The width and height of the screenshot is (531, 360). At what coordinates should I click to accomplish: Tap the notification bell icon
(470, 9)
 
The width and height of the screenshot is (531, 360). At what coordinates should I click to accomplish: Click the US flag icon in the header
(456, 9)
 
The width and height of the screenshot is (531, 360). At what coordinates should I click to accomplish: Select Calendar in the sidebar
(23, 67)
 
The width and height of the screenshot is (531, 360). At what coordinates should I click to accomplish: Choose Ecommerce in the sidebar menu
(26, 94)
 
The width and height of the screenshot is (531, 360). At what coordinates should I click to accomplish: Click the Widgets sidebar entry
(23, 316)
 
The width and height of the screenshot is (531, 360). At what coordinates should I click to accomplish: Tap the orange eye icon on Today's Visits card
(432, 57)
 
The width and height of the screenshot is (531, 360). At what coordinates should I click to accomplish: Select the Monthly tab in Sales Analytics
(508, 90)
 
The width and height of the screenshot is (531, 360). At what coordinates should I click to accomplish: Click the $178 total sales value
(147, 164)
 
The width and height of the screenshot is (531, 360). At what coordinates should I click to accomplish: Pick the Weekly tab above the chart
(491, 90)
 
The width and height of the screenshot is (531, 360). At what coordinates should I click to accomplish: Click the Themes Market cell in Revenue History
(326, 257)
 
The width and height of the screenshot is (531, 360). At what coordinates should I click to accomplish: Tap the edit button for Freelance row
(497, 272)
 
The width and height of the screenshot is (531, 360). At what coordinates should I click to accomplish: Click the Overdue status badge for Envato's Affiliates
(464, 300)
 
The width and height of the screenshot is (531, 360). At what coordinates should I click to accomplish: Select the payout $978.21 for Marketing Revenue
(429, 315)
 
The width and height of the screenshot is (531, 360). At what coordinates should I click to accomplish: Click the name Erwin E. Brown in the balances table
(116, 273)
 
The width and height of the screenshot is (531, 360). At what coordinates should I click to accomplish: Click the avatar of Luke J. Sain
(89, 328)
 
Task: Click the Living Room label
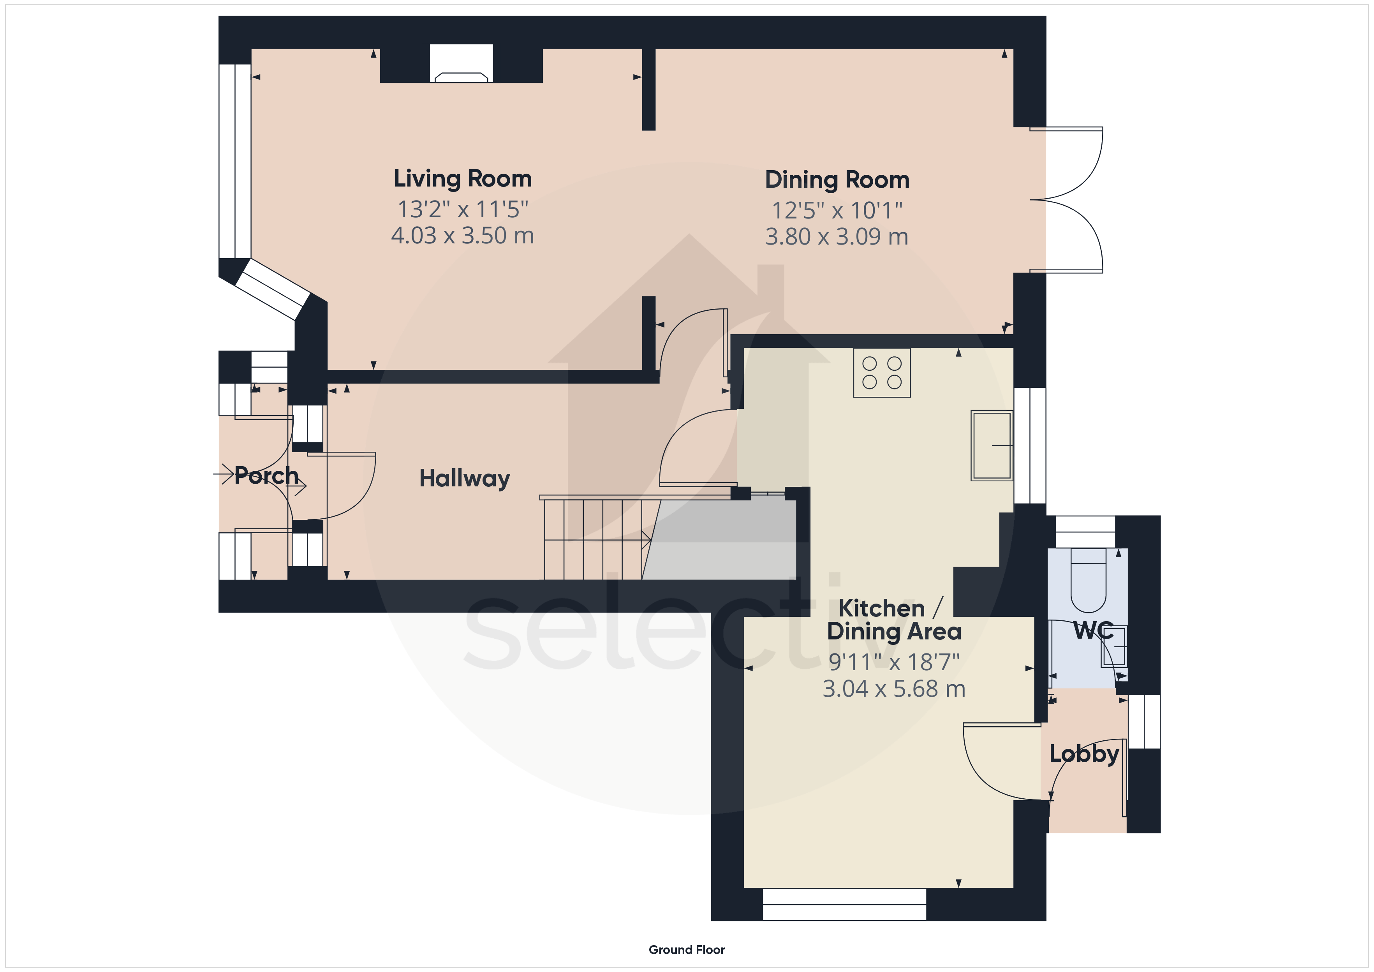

_____

• _OPDRACHTBESCHRIJVING_
Zet de regels van alle records hierboven om in een JSON-lijst van strings, met één string per regel en zonder de lege regels. Laat de afbeeldingen uit het antwoord weg.

• _RESULTAAT_
[
  "The width and height of the screenshot is (531, 360). At what coordinates should I click to accomplish: Tap the notification bell icon",
  "(470, 9)",
  "The width and height of the screenshot is (531, 360). At what coordinates should I click to accomplish: Click the US flag icon in the header",
  "(456, 9)",
  "The width and height of the screenshot is (531, 360). At what coordinates should I click to accomplish: Select Calendar in the sidebar",
  "(23, 67)",
  "The width and height of the screenshot is (531, 360). At what coordinates should I click to accomplish: Choose Ecommerce in the sidebar menu",
  "(26, 94)",
  "The width and height of the screenshot is (531, 360). At what coordinates should I click to accomplish: Click the Widgets sidebar entry",
  "(23, 316)",
  "The width and height of the screenshot is (531, 360). At what coordinates should I click to accomplish: Tap the orange eye icon on Today's Visits card",
  "(432, 57)",
  "The width and height of the screenshot is (531, 360). At what coordinates should I click to accomplish: Select the Monthly tab in Sales Analytics",
  "(508, 90)",
  "The width and height of the screenshot is (531, 360). At what coordinates should I click to accomplish: Click the $178 total sales value",
  "(147, 164)",
  "The width and height of the screenshot is (531, 360). At what coordinates should I click to accomplish: Pick the Weekly tab above the chart",
  "(491, 90)",
  "The width and height of the screenshot is (531, 360). At what coordinates should I click to accomplish: Click the Themes Market cell in Revenue History",
  "(326, 257)",
  "The width and height of the screenshot is (531, 360). At what coordinates should I click to accomplish: Tap the edit button for Freelance row",
  "(497, 272)",
  "The width and height of the screenshot is (531, 360). At what coordinates should I click to accomplish: Click the Overdue status badge for Envato's Affiliates",
  "(464, 300)",
  "The width and height of the screenshot is (531, 360). At what coordinates should I click to accomplish: Select the payout $978.21 for Marketing Revenue",
  "(429, 315)",
  "The width and height of the screenshot is (531, 360). At what coordinates should I click to accomplish: Click the name Erwin E. Brown in the balances table",
  "(116, 273)",
  "The width and height of the screenshot is (531, 360). At what coordinates should I click to accomplish: Click the avatar of Luke J. Sain",
  "(89, 328)",
  "Task: Click the Living Room label"
]